2022 dame cicely saunders human hospice margaret mead national animal hospice month november palliative care pet care pet hospice tracy brad Nov 02, 2022
Animal Hospice Group - Hospice and Palliative Care

Welcome to National Animal Hospice Month
By Tracy Brad
Director of Marketing & Communications, Animal Hospice Group

Celebrating Animal Hospice



Credit: http://www.animalhospicegroup.org

Welcome to National Animal Hospice Month! Throughout November, we will be sharing articles about the history and practice of animal hospice and palliative care, including stories that are written from the perspectives of the patients themselves.

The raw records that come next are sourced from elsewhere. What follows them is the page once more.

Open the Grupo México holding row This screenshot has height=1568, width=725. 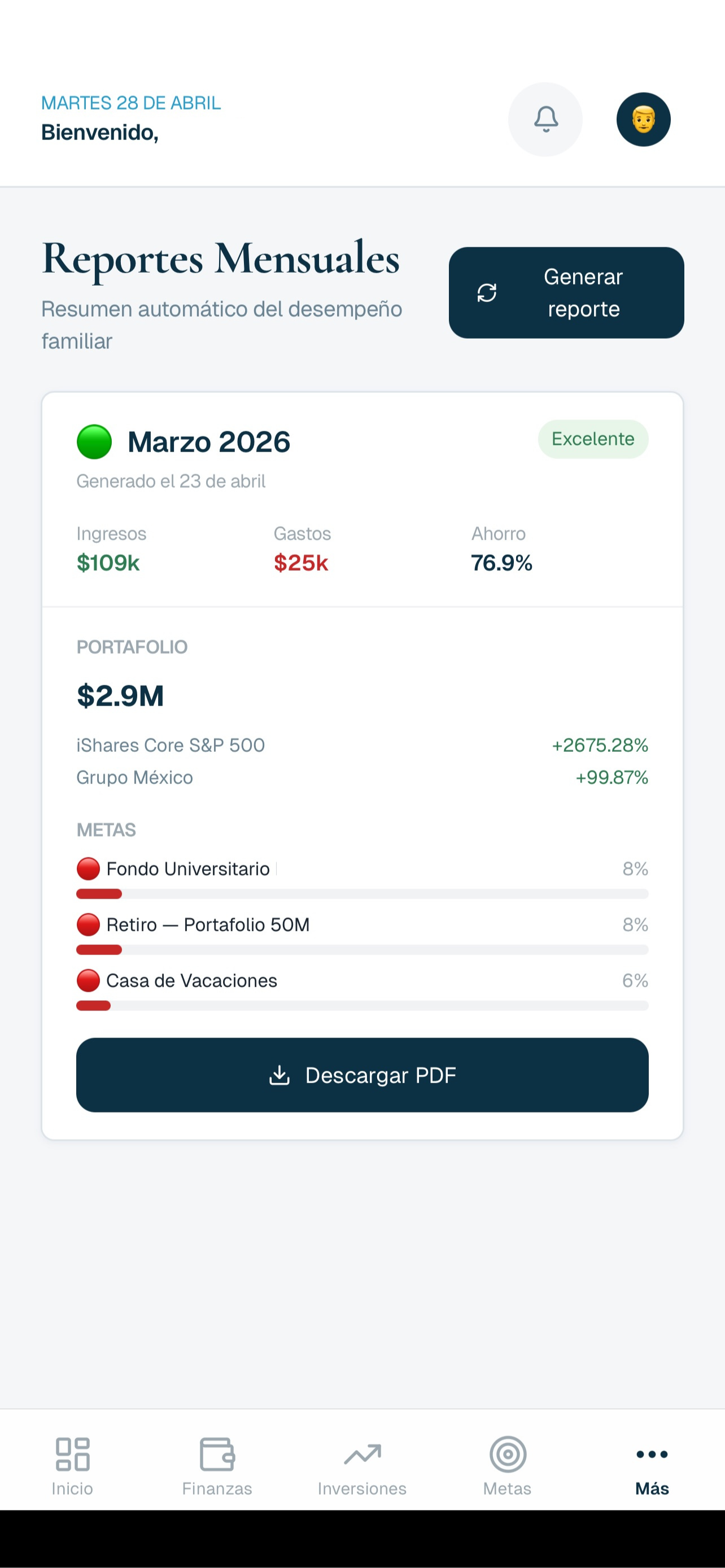click(x=362, y=777)
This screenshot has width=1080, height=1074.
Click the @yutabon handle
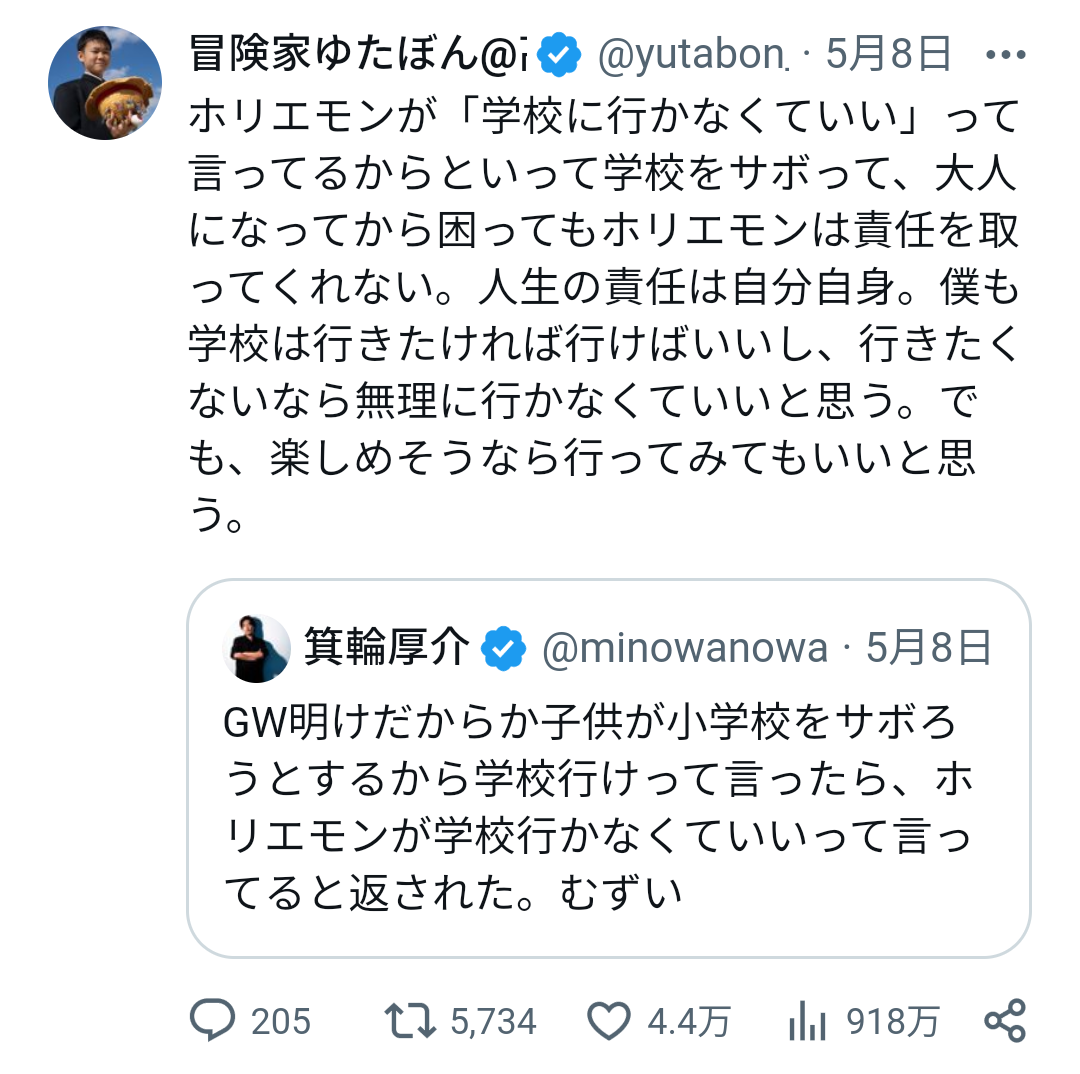click(x=692, y=56)
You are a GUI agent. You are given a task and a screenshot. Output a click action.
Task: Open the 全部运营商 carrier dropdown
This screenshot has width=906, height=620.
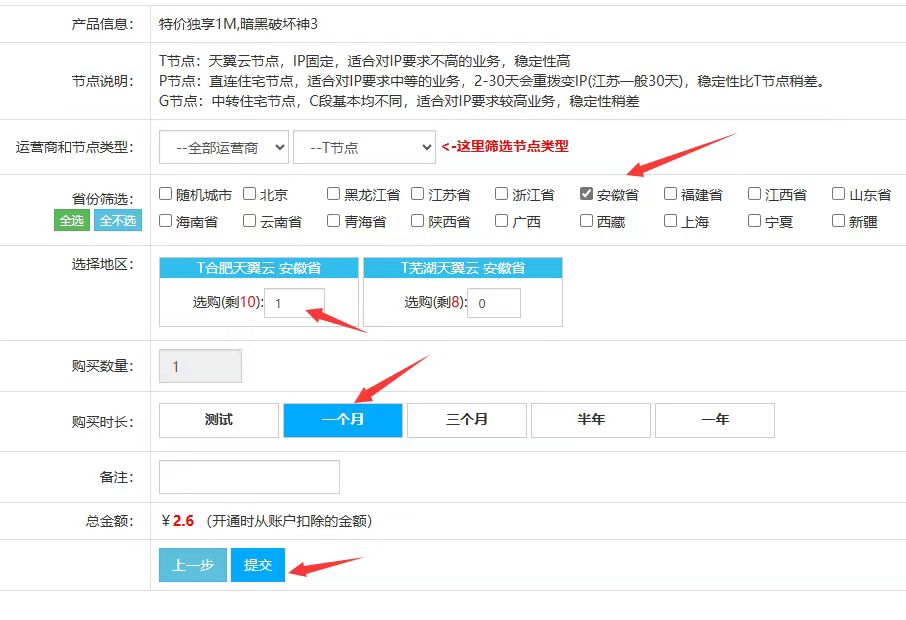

For almost a decade, those in the pet hospice field have celebrated National Animal Hospice Day during the beginning of November, but we feel that pet hospice deserves its own month of recognition. Animal hospice is rooted in the philosophy and practice of human hospice. The term “hospice” derives from the Latin hospitum, which translates as “hospitable, affording hospitality, or being received as a guest.”

Ancient and Modern



Photo: Margaret Mead, Encyclopedia Britannica, Inc.

While hospice was first officially recognized as a practice around the year 1065 CE, the concept has likely existed for thousands of years before that. When asked what she considered the first sign of civilization was, anthropologist Margaret Mead didn’t respond with art, or language, or hunting, or tool use. Mead’s response? A fractured femur that had been unearthed in an archaeological site. The 15,000-year-old bone, the longest in the human body, required time – at least six weeks – and care to heal properly. With the trauma of the injury itself, possible infections, and the inability to flee from the megafauna, it’s likely that an injury this extensive was often fatal. While concepts like infection weren’t understood 15,000 years ago, hospitable care was – and it’s likely that the caregivers of this injured person realized that the injury could be fatal. Investing that much time in a potentially “terminal” patient was worth that community’s time, though – because they saw the value in dignity, support, and loving care. While “behavior doesn’t fossilize,” and we can’t say for certain whether the caregivers thought the patient would survive from the injury (they did) or not, it could be argued that this hints at very ancient origins of hospice and palliative care. At the very least, it’s an interesting hypothesis!

Modern human hospice was founded by then-registered nurse Dame Cicely Saunders in 1967. Dame Saunders’ own chronic health issues inspired her to become a medical social worker. After providing hospice and palliative care for a Polish refugee, Saunders became a doctor so that she could further help terminally ill patients. Saunders educated the medical community about hospice care, and human hospice was founded on Saunders’ legacy of love, care, compassion, choices, and dignity during end-of-life and death.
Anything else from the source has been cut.